January 10, 2014
As much as natural gas is in boom the naysayers are also in many. As the saying goes for any reaction there is a equal and opposite reaction. This too exists in in fracking. In Maryland the reaction to “Fracking protest kicks off Assembly” in front of the State House on environmental concerns.
The news that “Environmentalists concerned about shale gas drilling in Maryland returned to Annapolis Wednesday to try again for a legislative moratorium on “fracking,” as the controversial technique of hydraulic fracturing is called. The Baltimore Sun reported there were a “Waving signs and chanting “Protect us from fracking,” activists huddled in Lawyers Mall in front of the State House just before the opening of the 90-day session of the General Assembly. Speaker after speaker called for lawmakers to block any drilling in Maryland until studies determine if it can be done safely.”
The moratorium bid – one of the environmental community’s top legislative priorities – has failed in previous years, at least partly because the state has had a de facto fracking ban since 2011. That’s when Gov. Martin O’Malley ordered a commission to study the technique. Del. Heather R. Mizeur, a Montgomery County Democrat who has championed concerns about fracking’s impact, greeted the rally and drew cheers,” reports Baltimore Sun.

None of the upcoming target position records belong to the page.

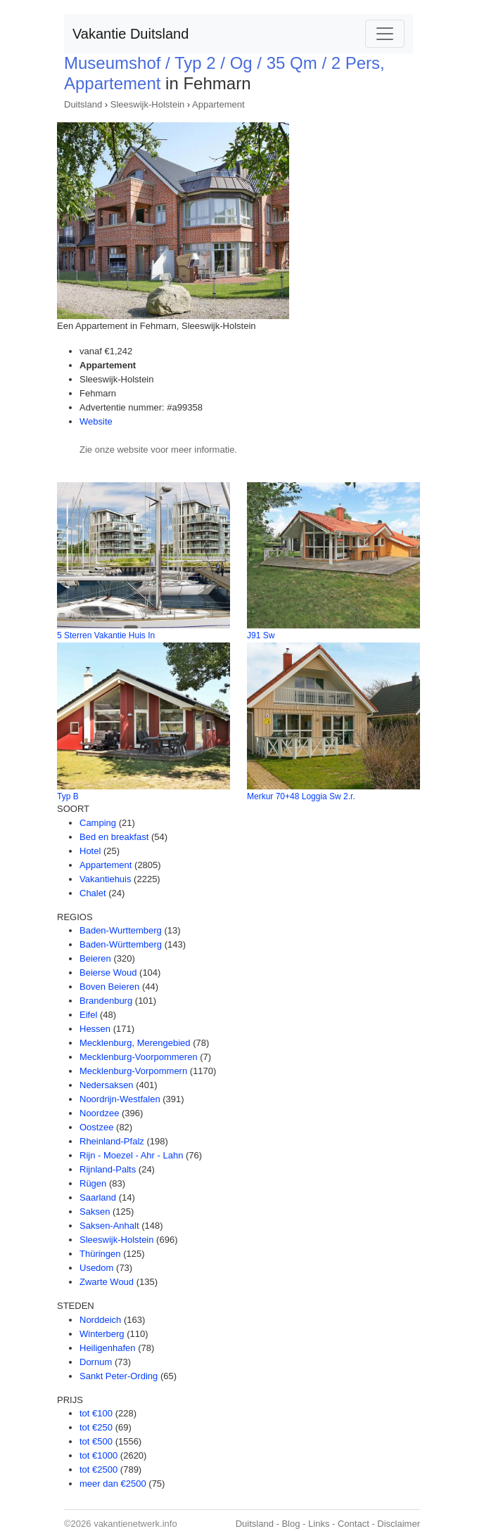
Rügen (93, 1183)
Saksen (95, 1211)
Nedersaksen (107, 1085)
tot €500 (96, 1441)
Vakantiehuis (105, 879)
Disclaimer (398, 1523)
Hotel (90, 851)
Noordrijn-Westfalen (120, 1099)
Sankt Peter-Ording (119, 1376)
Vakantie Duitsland (130, 33)
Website (96, 421)
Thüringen (100, 1253)
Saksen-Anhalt (109, 1225)
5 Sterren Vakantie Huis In (106, 635)
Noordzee (99, 1113)
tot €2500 (98, 1469)
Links (318, 1523)
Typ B (68, 796)
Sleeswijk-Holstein (147, 104)
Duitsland (83, 104)
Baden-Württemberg (121, 944)
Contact (353, 1523)
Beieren (95, 958)
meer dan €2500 (113, 1483)
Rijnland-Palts (108, 1169)
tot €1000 (98, 1455)
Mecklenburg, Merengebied (135, 1043)
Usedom (96, 1267)
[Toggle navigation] (385, 34)
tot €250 (96, 1427)
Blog (290, 1523)
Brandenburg (106, 1000)
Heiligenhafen (108, 1348)
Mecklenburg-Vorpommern (133, 1071)
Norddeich (100, 1319)
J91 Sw (260, 635)
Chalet (93, 893)
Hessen (95, 1028)
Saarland (98, 1197)
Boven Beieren (109, 986)
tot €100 (96, 1413)
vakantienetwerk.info (135, 1523)
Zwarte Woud (107, 1282)
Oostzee (96, 1127)
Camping (98, 823)
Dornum (96, 1362)
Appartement (218, 104)
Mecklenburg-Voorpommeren (139, 1057)
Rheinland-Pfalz (112, 1141)
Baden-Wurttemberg (121, 930)
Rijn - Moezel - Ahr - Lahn (131, 1155)
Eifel (88, 1014)
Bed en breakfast (114, 837)
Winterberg (102, 1334)
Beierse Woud (108, 972)
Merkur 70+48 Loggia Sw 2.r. (301, 796)
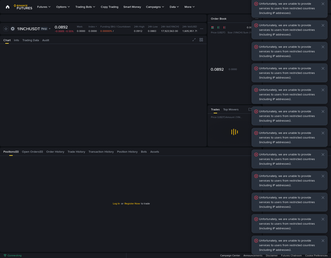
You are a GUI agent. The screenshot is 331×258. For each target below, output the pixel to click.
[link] (7, 7)
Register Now (132, 203)
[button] (323, 3)
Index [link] (93, 26)
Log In (116, 203)
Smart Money (132, 7)
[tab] (7, 39)
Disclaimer (272, 255)
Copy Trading (109, 7)
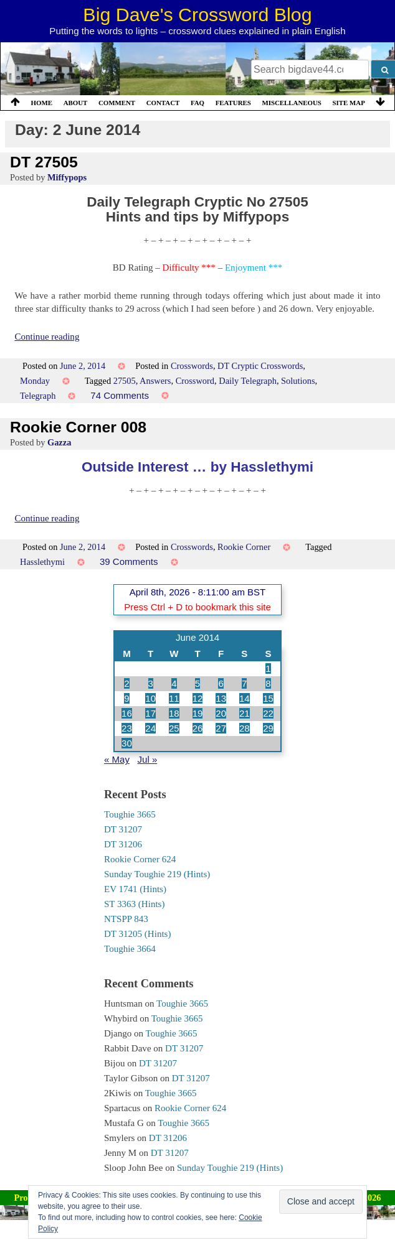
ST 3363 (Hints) (134, 904)
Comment (116, 102)
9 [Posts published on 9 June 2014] (126, 698)
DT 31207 (123, 829)
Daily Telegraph (248, 381)
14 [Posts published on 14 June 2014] (244, 698)
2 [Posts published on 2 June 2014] (126, 683)
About (76, 102)
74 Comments (119, 395)
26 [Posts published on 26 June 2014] (198, 728)
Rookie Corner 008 (78, 427)
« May (117, 759)
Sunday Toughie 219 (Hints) (157, 874)
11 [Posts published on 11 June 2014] (174, 698)
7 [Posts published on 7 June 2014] (244, 683)
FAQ (197, 102)
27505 (124, 381)
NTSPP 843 (126, 919)
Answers (155, 381)
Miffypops (67, 177)
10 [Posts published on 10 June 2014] (150, 698)
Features (233, 102)
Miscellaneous (291, 102)
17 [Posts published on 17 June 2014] (150, 713)
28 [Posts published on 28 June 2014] (244, 728)
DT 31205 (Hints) (137, 934)
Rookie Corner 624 (140, 859)
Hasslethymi (42, 562)
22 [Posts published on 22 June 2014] (268, 713)
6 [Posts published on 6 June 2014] (220, 683)
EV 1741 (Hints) (135, 889)
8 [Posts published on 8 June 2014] (267, 683)
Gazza (59, 442)
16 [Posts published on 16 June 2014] (126, 713)
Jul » (148, 759)
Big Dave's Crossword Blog (197, 14)
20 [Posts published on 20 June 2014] (221, 713)
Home (41, 102)
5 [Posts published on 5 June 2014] (197, 683)
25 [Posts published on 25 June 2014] (174, 728)
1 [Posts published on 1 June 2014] (267, 668)
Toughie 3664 (130, 949)
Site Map (349, 102)
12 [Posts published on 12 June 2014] (198, 698)
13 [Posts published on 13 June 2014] (221, 698)
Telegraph (37, 396)
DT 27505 (44, 162)
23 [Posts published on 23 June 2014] (126, 728)
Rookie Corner (243, 547)
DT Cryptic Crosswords (260, 366)
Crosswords (192, 366)
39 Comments (129, 561)
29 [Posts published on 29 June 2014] (268, 728)
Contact (163, 102)
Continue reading (46, 337)
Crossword (195, 381)
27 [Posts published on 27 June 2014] (221, 728)
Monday (35, 381)
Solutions (298, 381)
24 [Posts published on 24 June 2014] (150, 728)
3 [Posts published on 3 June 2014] (150, 683)
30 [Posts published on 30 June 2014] (126, 743)
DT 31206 (123, 844)
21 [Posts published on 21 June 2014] (244, 713)
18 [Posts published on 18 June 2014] (174, 713)
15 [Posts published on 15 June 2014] (268, 698)
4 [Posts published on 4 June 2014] (173, 683)
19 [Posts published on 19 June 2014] (198, 713)
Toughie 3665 (130, 814)
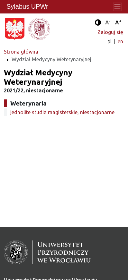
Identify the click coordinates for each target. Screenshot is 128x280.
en (120, 41)
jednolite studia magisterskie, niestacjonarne (62, 112)
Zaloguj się (110, 32)
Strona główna (21, 52)
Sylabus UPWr (27, 6)
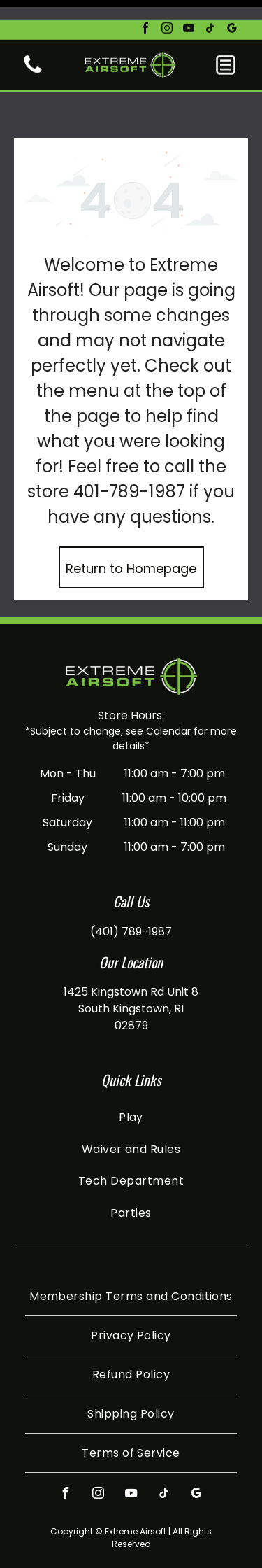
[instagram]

Activists have voiced wide-ranging concerns about fracking, including its potential to contaminate ground- and surface water. Regulators in other states have generally failed to find more than isolated problems, but opponents have suggested the industry has avoided close scrutiny elsewhere.
More information on drilling has been found to adverse effects on the environment such as, “Other potentially gas-bearing deposits have been identified in central and southern Maryland, they said. There have been news reports that a Texas energy company has leased 80,000 acres in Virginia over the Taylorsville Basin, one such deposit that stretches across the Potomac River as far north as Anne Arundel County. Drew Cobbs, executive director of the Maryland Petroleum Council, dismissed activists’ attempts to portray fracking as a statewide issue. He noted that the U.S. Geological Survey has estimated gas prospects in other parts of the state are miniscule by comparison with the energy locked in the Marcellus shale in the west.”
It was noted that not only were activists committed to the protest “but the project has powerful supporters, including labor unions and many elected officials in southern Maryland. Dominion says building the export facility would generate 3,000 construction jobs and $3.8 billion in investment. ”
The pendulum of emotions on this boom are coming out of varied research and yet, the full impact of fracking will not be realized for some time. The impact of fracking on the three E’s (economy, environment and energy) draw differing political positions that make the varied voices complex. The ability to disagree but understand that every reaction has an opposite or equal reaction still holds that there is truth on both sides.